O cronista conta uma conversa tida entre amigos, na qual revela como tem evitado tornar-se refém das medições de forças existentes na política.

segunda-feira, 29 de agosto de 2011

Atualizado em 26 de agosto de 2011 11:23

Edson Vidigal

O motorista da política

Reencontro o Flávio, que há tempos, muito tempo mesmo, não o via. O turismo, aliás, nem o turismo, parece lhe ter subido, em saltos altos, à cabeça. Segue humilde, afável, simples, mui amable, meio tímido, parecendo até encabulado.

Como se chegasse de longe, de um Saara, talvez, modulando a voz quase em balbucios, libera a pergunta - e a política? Como está a política?

Não acredito, cara. Tu que estás aí em todas as frentes, em militância ativa, na cabeça das pesquisas passadas, presentes e futuras, mais que o Ferreira Gullar naquele poema 'Um Pouco Acima do Chão', tu que estás até mais acima, acima do pantanal, não sabes da política, e eu que apenas trabalho, trabalho, durando em mim para não cair refém das sem-vergonhices da política, só te posso dizer que já estou quase como o motorista da família Caldas.

O Ney me instiga animado, essa é boa, essa boa, conta. Tu a conheces? Não é aquela do Lister, conheço, é muito boa, conta. O Lister está fora dessa, Ney. O Flávio se desfaz em atenções gentis de ouvidos pacientes e universais. O Ney, muito assediado consegue que o deixem me ouvir.

O Alexandre, meu principal mentor em política desde Caxias, me ensinou que quando um chefe político te promete apoio dizendo que nem precisas ir à cidade ou ao povoado dele, deves ir lá, sim, e insistir num comício.

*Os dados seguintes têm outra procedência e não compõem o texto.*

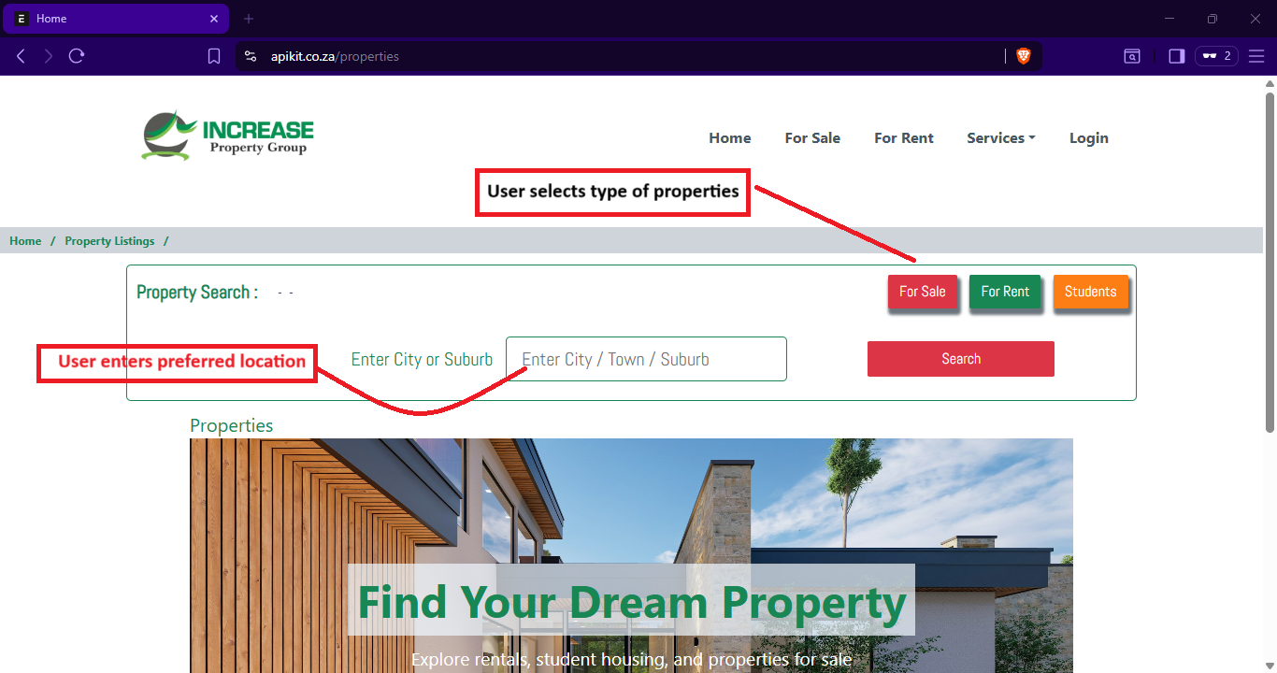Reload the page with refresh icon

[77, 56]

Nunca deves ficar encafuado na casa dele. Sai às ruas, conversa com as pessoas porque amanhã tu podes não ser mais Governo e aí o cara te larga, mas não ficarás na mão porque muitos naquele lugar já te conhecem. E os que hoje estão enrustidos contra ele, amanhã, com certeza, estarão contigo.

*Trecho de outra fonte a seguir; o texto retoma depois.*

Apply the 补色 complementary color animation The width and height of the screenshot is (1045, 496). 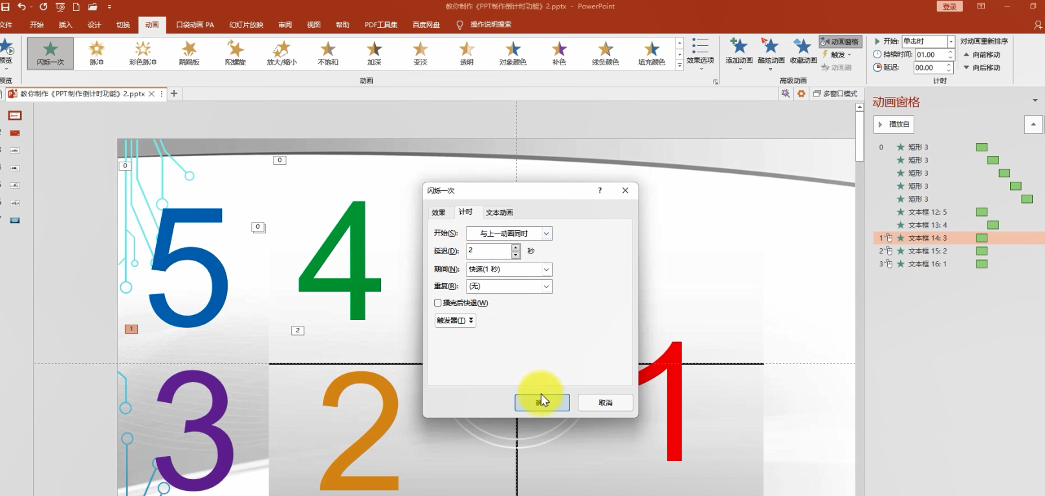pos(559,52)
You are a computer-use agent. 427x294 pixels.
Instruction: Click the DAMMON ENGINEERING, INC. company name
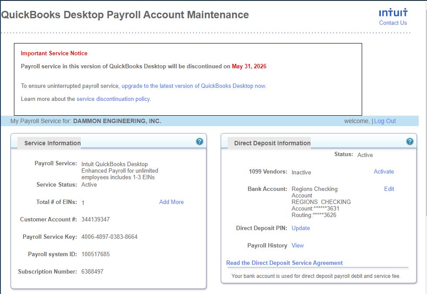click(x=117, y=121)

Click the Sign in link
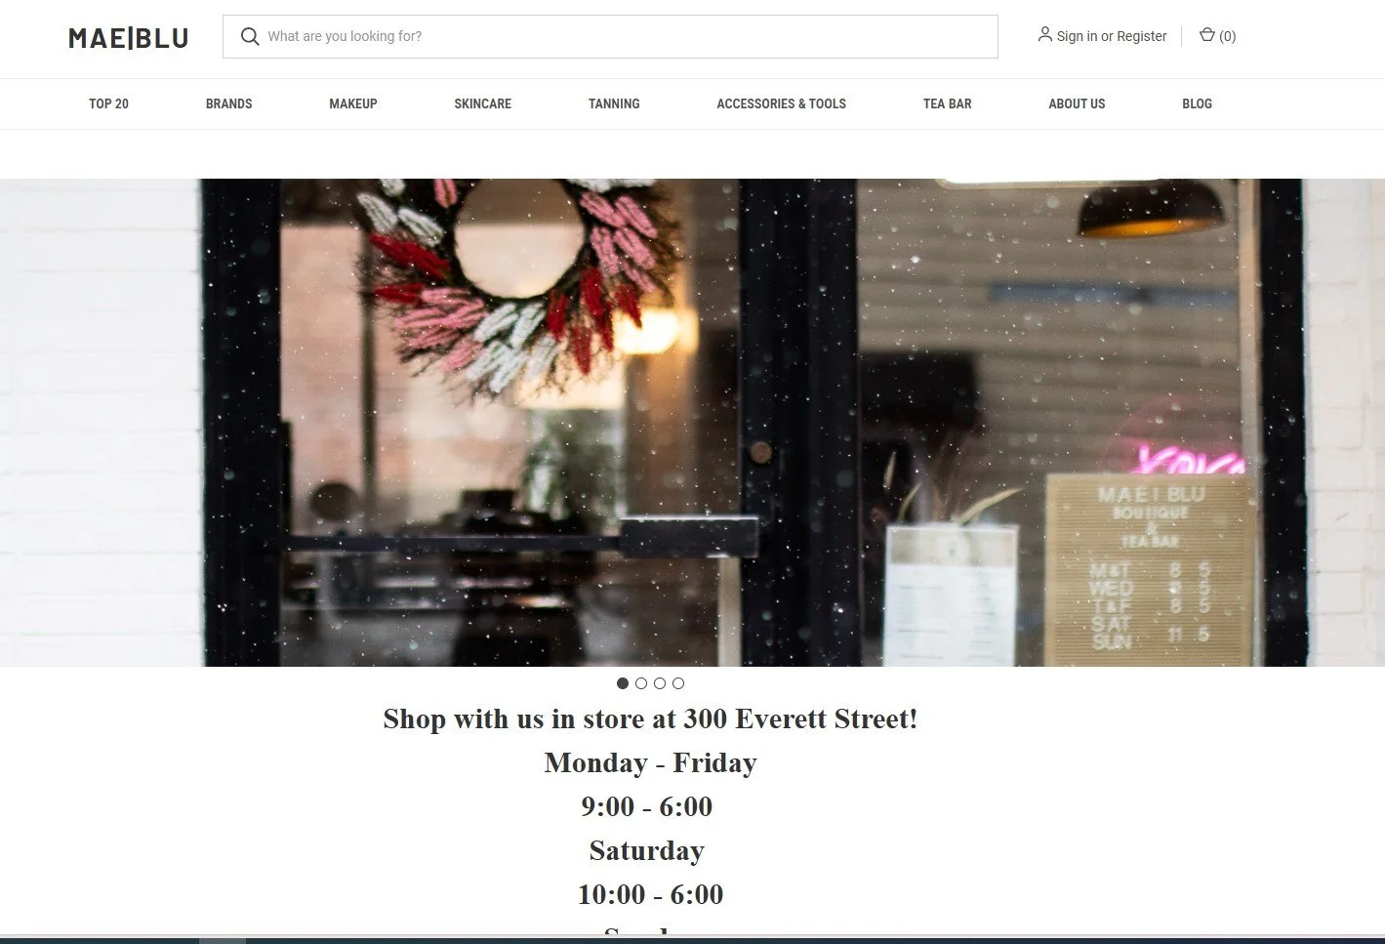click(1077, 36)
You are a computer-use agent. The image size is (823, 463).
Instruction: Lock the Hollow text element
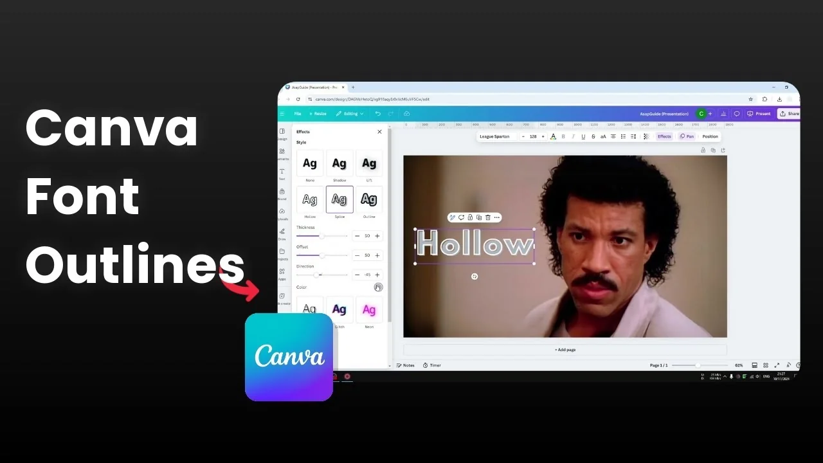point(470,217)
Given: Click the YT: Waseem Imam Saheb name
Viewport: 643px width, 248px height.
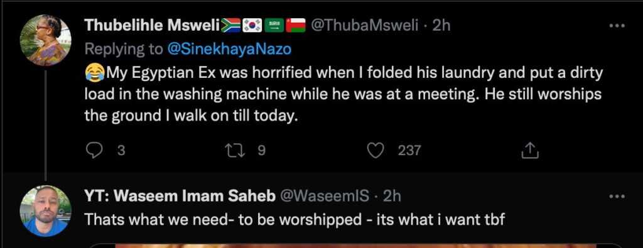Looking at the screenshot, I should click(x=180, y=197).
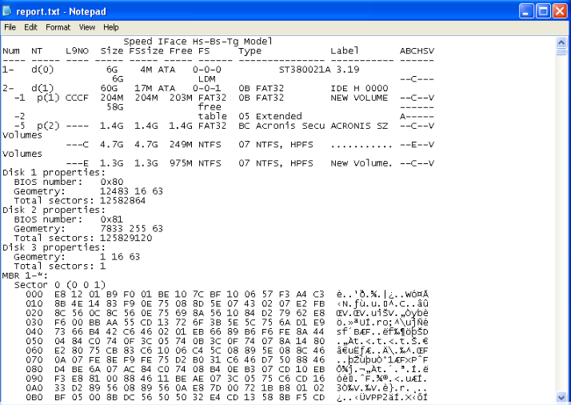Place cursor on 'Disk 3 properties:' line

[54, 247]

Em dobradinha de campanha, Marconi e eu chegamos a Santa Quitéria, eleitorado cem por cento cativo pelas boas vontades do chefe local, fomos bem recebidos, comidas boas, conversas boas, o tempo passando e nada de comício. Até que fomos à praça e discursamos para umas quinze pessoas.

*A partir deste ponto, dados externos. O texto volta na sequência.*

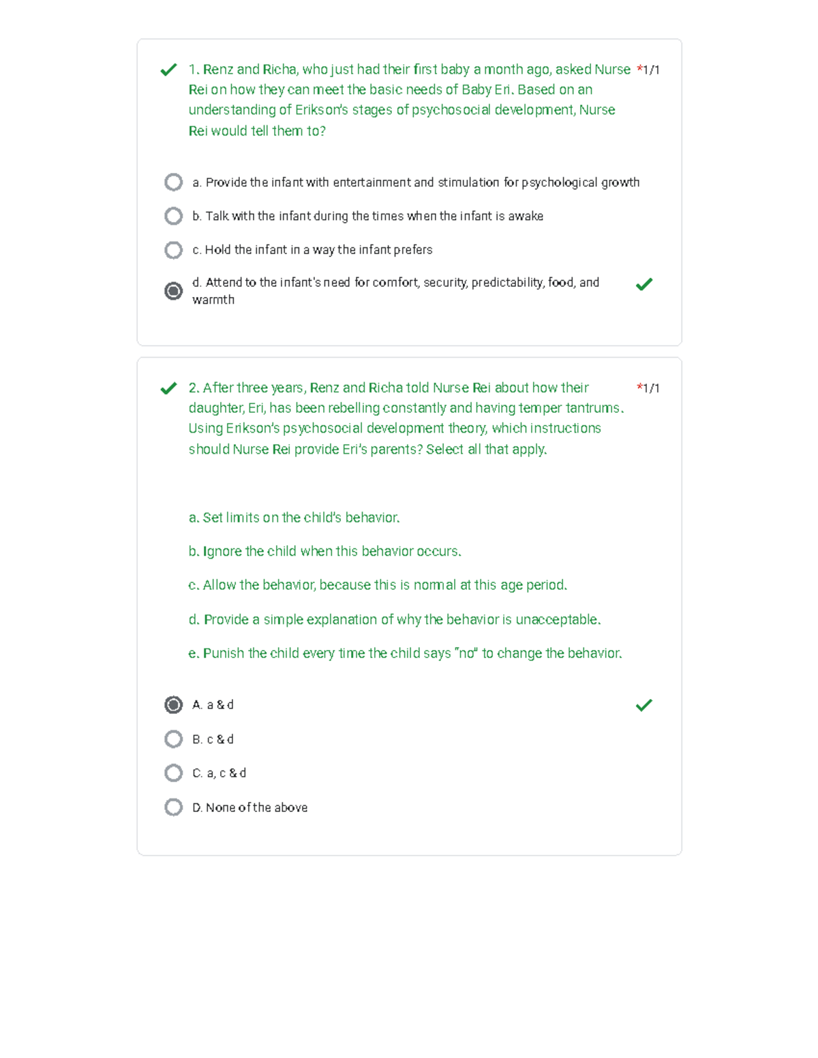The height and width of the screenshot is (1058, 818).
Task: Pick the 'C. a, c & d' option
Action: [x=174, y=773]
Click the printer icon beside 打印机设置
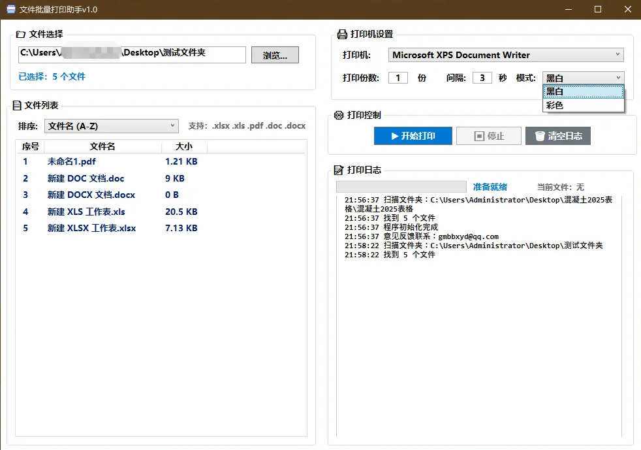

Manhã seguinte, saímos para São Bernardo, meio atrasados. Ao lado do motorista, o desembargador, peso avantajado, homem experiente, prudente, pai do Marconi. Atrás, D. Violeta, Marconi e Fátima, Tia Lalá, Luiz Raimundo e eu.

Na estrada de piçarra, o desembargador ordenava - devagar. O motorista obedecendo, reduzia a marcha. O jovem Marconi, entusiasmado, contra ordenava - acelera. O motorista acelerava.

Olhando para trás, só poeira. Mas, como filosofa o Roberto, não se faz política pelo retrovisor, e ele é até rigoroso nisso, a juventude tinha pressa. O desembargador, seguro em si, nem alterava o tom - devagar. Não passavam dois minutos, o jovem Marconi, impaciente, olhando o relógio, dava a contraordem - acelera.

Devagar, acelera, devagar, acelera, de repente, uma freada brusca, a Veraneio escorregou por uns dez metros na piçarra levantando poeira. O motorista saltou, imaginei algum acidente, um bicho atropelado, um pneu furado.

Quase perdendo a calma, o homem inflou os pulmões e, ofegante, ergueu a mão direita segurando as chaves da Veraneio, polegar em riste, avisou - ou vocês se acertam aí ou então quem vai largar essa política agora sou eu.

Pois é, Flávio, eu estou quase como o motorista da família Caldas. O Ney não se aguentou na gargalhada. Essa é boa, essa é melhor que a do Lister.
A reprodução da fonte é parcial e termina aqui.